Researchers used adaptive optics scanning light ophthalmoscopy (AOSLO) to study retinas in mice with photoreceptor damage, specifically photoreceptor laser injury.
Assistant Professor of Ophthalmology Jesse Schallek, PhD, right, and lab manager Derek Power, MS, in their lab in the University of Rochester’s Flaum Eye Institute. Image credit: J. Adam Fenster / University of Rochester
A recent study evaluating the interaction between 2 classes of brain immune cells have uncovered unique ways that the retina responds to damage that set it apart from other tissues in the body.1,2 Researchers from the Flaum Eye Institute and Del Monte Institute for Neuroscience at the University of Rochester found that when photoreceptor cells in the retina are damaged, the microglia and neutrophils react differently in that the microglia respond and the neutrophils are not recruited, even though they pass through nearby blood vessels, according to a news release.1
“Using cutting-edge retinal imaging modalities, we find that resident microglia become locally activated and regionally responsive to focal laser lesion,” the study authors stated. “They migrate away from their stratified locations near plexiform layers of the retina and toward the site of damage within hours to weeks after injury. However, systemic neutrophils, which are typically regarded as first-line responders to tissue damage, are not recruited to this damage despite neutrophils flowing within tens of microns away from the location of damage.”
The study was published in eLife with Derek Power, MS, of the Center for Visual Science and Flaum Eye Institute at the University of Rochester as first author.2
“This finding has high implications for what happens for millions of Americans who suffer vision loss through loss of photoreceptors,” said Jesse Schallek, PhD, associate professor of Ophthalmology and senior author of the study, in the release. “This association between 2 key immune cell populations is essential knowledge as we build new therapies that must understand the nuance of immune cell interactions.”
Researchers used adaptive optics scanning light ophthalmoscopy (AOSLO) to study retinas in mice with photoreceptor damage, specifically photoreceptor laser injury.2 The camera images single neurons and immune cells inside the eye.1 A day after injury, scanning light ophthalmoscopy “revealed bright, focal congregations of microglia at injury locations in contrast to undamaged locals, which maintained a distribution of lateral tiling,” according to study authors. However, at 1-, 3-, 7-day, and 2-month follow-up, researchers did not find evidence of neutrophil involvement, with “a notable lack of rolling/crawling neutrophils (or any putative leukocyte) in large arterioles or venules surrounding the injury.”2
“What is remarkable here is that the passing neutrophils are so close to the reactive microglia, and yet they do not signal to them to assist in damage recovery,” said Schallek in the release. “This is notably different than what is seen in other areas of the body where neutrophils are the first to respond to local damage and mount an early and robust response.”

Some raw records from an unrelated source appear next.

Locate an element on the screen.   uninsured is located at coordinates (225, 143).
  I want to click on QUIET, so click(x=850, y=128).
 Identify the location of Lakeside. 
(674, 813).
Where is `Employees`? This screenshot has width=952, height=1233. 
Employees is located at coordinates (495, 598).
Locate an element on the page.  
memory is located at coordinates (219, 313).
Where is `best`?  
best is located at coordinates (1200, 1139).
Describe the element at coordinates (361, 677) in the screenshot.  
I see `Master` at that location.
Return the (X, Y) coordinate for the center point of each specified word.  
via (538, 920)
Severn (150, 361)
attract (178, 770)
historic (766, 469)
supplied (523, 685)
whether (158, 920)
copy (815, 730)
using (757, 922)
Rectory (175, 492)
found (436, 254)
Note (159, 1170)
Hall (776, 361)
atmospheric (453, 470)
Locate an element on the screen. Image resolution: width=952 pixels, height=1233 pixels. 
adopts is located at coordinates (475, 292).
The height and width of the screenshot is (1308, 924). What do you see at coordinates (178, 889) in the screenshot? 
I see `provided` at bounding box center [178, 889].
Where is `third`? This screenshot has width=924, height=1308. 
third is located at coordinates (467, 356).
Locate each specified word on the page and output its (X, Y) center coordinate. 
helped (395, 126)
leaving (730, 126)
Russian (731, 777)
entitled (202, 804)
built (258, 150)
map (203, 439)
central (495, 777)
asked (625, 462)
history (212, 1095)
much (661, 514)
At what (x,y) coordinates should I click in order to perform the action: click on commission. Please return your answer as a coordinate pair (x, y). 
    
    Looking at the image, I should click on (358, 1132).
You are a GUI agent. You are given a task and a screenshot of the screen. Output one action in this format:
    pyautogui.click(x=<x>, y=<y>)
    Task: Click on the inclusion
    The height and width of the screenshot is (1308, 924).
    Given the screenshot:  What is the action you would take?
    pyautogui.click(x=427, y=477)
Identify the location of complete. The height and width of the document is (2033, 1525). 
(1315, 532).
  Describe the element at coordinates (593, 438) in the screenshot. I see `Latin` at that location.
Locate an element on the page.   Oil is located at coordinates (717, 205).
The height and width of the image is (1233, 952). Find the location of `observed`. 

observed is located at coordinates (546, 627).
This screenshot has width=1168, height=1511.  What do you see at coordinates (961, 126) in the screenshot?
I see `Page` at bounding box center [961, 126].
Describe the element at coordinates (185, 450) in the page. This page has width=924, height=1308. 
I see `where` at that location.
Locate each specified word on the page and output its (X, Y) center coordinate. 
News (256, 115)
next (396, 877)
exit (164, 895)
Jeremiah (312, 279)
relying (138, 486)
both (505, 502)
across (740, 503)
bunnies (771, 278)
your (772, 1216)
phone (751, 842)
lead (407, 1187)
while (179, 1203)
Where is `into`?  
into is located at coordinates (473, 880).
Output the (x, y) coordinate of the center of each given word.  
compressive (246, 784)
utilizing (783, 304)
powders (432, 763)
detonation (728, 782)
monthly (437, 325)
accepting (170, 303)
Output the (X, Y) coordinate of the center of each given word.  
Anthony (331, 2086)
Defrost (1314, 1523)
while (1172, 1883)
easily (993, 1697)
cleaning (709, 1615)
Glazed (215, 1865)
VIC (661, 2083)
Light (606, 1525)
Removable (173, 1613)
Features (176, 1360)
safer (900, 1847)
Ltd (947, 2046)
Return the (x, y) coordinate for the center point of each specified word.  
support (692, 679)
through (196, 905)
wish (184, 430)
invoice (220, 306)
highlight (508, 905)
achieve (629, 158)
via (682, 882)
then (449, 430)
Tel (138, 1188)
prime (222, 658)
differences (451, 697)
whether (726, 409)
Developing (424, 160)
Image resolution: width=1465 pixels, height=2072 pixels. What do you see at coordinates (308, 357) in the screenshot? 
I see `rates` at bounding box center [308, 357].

While the study is “some of the earliest reports of single immune cell interactions in the living retina,” study authors noted limitations in its narrow exploration of 1 type of injury of the retina.2 Including conditions of greater severity with increased power, duration, and extent of light damage, models of systemic and local infection, response to therapy that may modulate the immune response, and examining immune cell activity in models of retina disease were recommended for future studies.2
“Beyond the context of this specific finding, we share this work with the excitement that AOSLO cellular-level imaging may reveal the interaction of multiple immune cell types in the living retina,” the study authors concluded. “By using fluorophores associated with specific immune cell populations, the complex dynamics that orchestrate the immune response may be examined in this specialized tissue. This work and future studies may reveal further insights to the interactions of single immune cells in the living body in a noninvasive way.”